Señor don Luis Bonafoux (1)
Estimado amigo:
Hasta ayer no he leído su «Crónica» de Vida Nueva, la cual me sorprendió mucho, pues mi carta no fue a usted con ánimo de que la publicara, mas Bonafoux lo ha creído conveniente y bien hecho está. No le escribo ésta con la intención de que corra la suerte de la otra, –¡Dios me libre de creer que le importa al público español lo que pueda pasarme!– pero como quiera que he visto en los párrafos que me dedica un espíritu tan noblemente henchido de justicia, voy a dejar correr la pluma para que estas páginas las guarde como "notas" a las Memorias de mi vida que dejo escritas, pero que no sé si se publicarán, pues en mi solitaria existencia no tengo seguridad de hallar afecto incorruptible que me herede, y de seguro mis papeles serán escamoteados con verdadera fruición por la infinidad de enemigos que pululan enfrente de mí, que no de balde y con el consiguiente calvario, comete una mujer en España el doble crimen de pensar por su cuenta y en alta voz.
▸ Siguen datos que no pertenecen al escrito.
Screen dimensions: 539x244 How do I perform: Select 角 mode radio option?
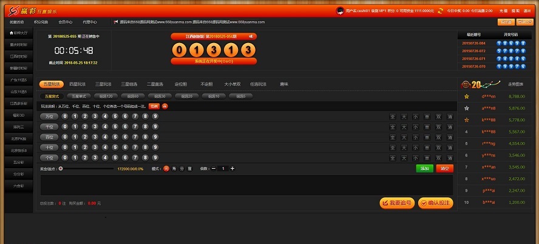(174, 168)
Guarde, pues, estas misivas que acaso le sirvan de algo, y en todo extremo le probarán la estimación, el respeto y la noble simpatía que me merece.
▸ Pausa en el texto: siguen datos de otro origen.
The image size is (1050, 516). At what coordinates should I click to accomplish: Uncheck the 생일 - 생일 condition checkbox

¡Los republicanos!... ¡Ay, amigo Bonafoux! si usted supiera que a pesar de las excomuniones que echaron sobre mí; que a pesar de los conatos de encarcelamientos intentados en mi persona; que a pesar del tejido monstruoso de calumnia que el mundo negro, desde canónigo hasta Luis faldero de beato de aldea, enredan alrededor de mi hogar (dondequiera que lo planto); que a pesar de todas cuantas vejaciones e infamias, grandes y chicas, en conjunto y en detalle, le debo al clericalismo, no me hicieron sus legiones de brutos el daño que me causaron los republicanos... ¡Y se extraña usted de que no quisieran almorzar conmigo los correctos, serios y sabios a quienes invitó el señor Toca! ¡Bah!, ¡eso es pequeña cosa! Escuche... escuche.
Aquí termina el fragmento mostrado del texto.